Tuesday, May 28, 2013

2013 NBA Playoffs predictions:
Grade after the Spurs-Grizzlies series

The Western Conference final series is now over, concluded quickly as the San Antonio Spurs swept the Memphis Grizzlies in four games. No expert saw this coming exactly and the general consensus was that the teams were evenly matched and it would be a close series.

As of this series, there are ten people who have ventured an opinion on all thirteen series now completed. Unfortunately for the class average, the two best predictors so far, Tim Legler and Chad Ford, both neglected to give their opinions, so the overall quality of the predictions suffers mightily. When the entire playoff season is over, I'll show how everyone who made any predictions at all did.

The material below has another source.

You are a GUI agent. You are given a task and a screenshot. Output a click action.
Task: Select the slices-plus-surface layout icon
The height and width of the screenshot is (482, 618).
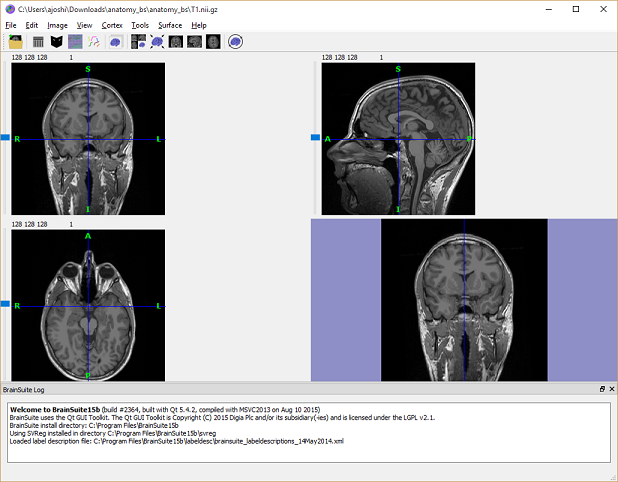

Abbott: Grizzlies in 6 (0 of 10 points) 62.3% overall
Adande: Spurs in 7 (7 of 10 points) 68.5% overall
Arnovitz: Spurs in 7 (7 of 10 points) 69.2% overall
Barry: Grizzlies in 6 (0 of 10 points) 64.6% overall
Elhassan: Spurs in 7 (7 of 10 points) 71.5% overall
Gutierrez: Spurs in 7 (7 of 10 points) 65.4% overall
Haberstoh: Spurs in 7 (7 of 10 points) 73.1% overall
Pelton: Spurs in 7 (7 of 10 points) 69.2% overall
Stein: Grizzlies in 6 (0 of 10 points) 60.8% overall
Wallace: Spurs in 7 (7 of 10 points) 70.8% overall
Windhorst: Spurs in 6 (8 of 10 points) 65.4% overall

If we were putting letter grades on these numbers, the majority of the class would be failing. Legler and Ford would make the group look better with a B+ and a B grade, both with twelve predictions instead of thirteen, but this group has the star of the class Haberstroh with a C that is close to a C- and seven students in the D range. In the series that remains, everyone is predicting the Miami Heat to win, so they all could pick up some much needed points, but no one in this group can get to an 80% prediction rate over the entire fifteen series and some could dip below 60% if the Indiana Pacers get hot.

I don't do this to mock these people. I do this to show that prediction is usually very difficult and if there is a high degree of variability, even the best don't do very well.